Шаг 1 — страница сброса пароля

В приложении была стандартная функция сброса пароля. Вы вводите свой адрес электронной почты, и оно отправляет ссылку для сброса пароля.  

Введя адрес тестовый электронной почты, я как обычно получил ссылку для сброса пароля.

Но когда я попробовал ввести случайный адрес электронной почты вроде testhehhhehe@gmail.com, приложение ответило:

«Мы не можем найти аккаунт с таким адресом электронной почты.»

Это классическая уязвимость перечисления пользователей.

В такой ситуации один из моих друзей однажды сказал:

«Я не тот парень, который репортит о бесполезной х**не»

И, честно говоря, я думал так же. Перечисление пользователей обычно не стоит того, чтобы о нём сообщать. Но моё любопытство не дало мне остановиться на этом.

Шаг 2 — Детальное изучение ссылки для сброса пароля

Когда я проверил свою почту, ссылка выглядела так...

https://redacted.com/reset-password?email=shiohz0test@gmail.com&token=O4AiLBPhZNvr

Она содержала два параметра:

- адрес моей электронной почты

- токен для сброса

Открыв ее, я попал на привычную страницу «Создать новый пароль». Пока ничего необычного.

Шаг 3 — Небольшой эксперимент

Я решил попробовать простой трюк...

Я запросил ещё одну ссылку для сброса на тот же адрес электронной почты (shiohz0test@gmail.com). Когда я получил свежую ссылку с новым токеном, я изменил адрес электронной почты в URL и открыл её. Вместо моего исходного адреса я подставил другой тестовый аккаунт, которым владел:

https://redacted.com/reset-password?email=testshiozhy@gmail.com&token=sYrUIKzYt46

Вуаля!

Страница без проблем загрузилась и позволила мне сбросить пароль для testshiozhy@gmail.com, хотя я никогда не запрашивал сброс для этого аккаунта.

В приложении была серьёзная ошибка. Оно напрямую доверяло параметру email из URL и не проверяло, действительно ли токен сброса принадлежит этому адресу. Это несоответствие позволило мне сбросить пароль другого пользователя без его участия.

Таким образом, имея всего один токен (который я получил для своего аккаунта), я мог захватить любой аккаунт, просто заменив email в ссылке.

Жертве даже не нужно было ничего нажимать. Никакой социальной инженерии. Никакой сложной цепочки эксплойтов. Просто 0-click account takeover.

Токен для сброса пароля должен был истечь примерно через 10 минут и мог использоваться только один раз, что обычно является надёжной мерой безопасности. Но поскольку токен не был корректно привязан к конкретному адресу электронной почты, эта защита была обойдена и всё равно привела к захвату аккаунта.

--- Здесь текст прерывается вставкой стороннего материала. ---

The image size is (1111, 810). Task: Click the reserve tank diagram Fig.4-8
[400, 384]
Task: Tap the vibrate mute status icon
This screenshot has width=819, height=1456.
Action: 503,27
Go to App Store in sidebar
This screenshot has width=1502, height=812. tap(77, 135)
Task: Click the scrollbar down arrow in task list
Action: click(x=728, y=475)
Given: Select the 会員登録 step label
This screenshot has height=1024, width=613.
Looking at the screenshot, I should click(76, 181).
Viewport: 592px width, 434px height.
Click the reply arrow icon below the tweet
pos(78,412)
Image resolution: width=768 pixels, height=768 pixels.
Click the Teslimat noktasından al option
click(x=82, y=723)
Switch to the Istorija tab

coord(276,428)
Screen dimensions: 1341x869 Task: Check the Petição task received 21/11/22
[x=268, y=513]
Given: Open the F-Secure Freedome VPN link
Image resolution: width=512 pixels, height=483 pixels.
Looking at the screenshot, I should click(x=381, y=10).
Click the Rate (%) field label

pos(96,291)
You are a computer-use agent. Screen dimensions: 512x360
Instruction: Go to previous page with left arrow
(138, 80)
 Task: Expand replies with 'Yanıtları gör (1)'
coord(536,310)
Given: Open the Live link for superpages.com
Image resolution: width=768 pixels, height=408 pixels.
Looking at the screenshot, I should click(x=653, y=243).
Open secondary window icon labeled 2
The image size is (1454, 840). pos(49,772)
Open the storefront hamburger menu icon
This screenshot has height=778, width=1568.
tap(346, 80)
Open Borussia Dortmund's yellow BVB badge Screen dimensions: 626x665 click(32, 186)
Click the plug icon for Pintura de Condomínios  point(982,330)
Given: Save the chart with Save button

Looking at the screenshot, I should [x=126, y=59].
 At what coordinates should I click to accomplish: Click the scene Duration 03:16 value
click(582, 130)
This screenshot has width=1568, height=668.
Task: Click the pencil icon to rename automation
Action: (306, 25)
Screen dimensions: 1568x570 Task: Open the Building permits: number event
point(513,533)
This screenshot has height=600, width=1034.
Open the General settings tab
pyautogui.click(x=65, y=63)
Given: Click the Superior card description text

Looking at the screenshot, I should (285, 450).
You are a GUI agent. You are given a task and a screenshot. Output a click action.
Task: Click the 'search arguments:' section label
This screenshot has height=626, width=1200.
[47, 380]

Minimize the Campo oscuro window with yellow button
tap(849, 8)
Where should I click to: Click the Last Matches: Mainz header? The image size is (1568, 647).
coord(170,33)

Обычно вероятность таких багов невелика, но когда они встречаются, последствия могут быть огромными. Именно поэтому важно тестировать даже самые мелкие детали.

То, что сначала казалось бесполезной ошибкой, превратилось в одну из самых серьёзных уязвимостей — полный захват аккаунта. Так что в следующий раз, когда наткнётесь на что-то незначительное, не игнорируйте это. Поиграйте с этим, и кто знает — возможно, вы наткнётесь на уязвимость, меняющую правила игры. Любопытство всегда окупается.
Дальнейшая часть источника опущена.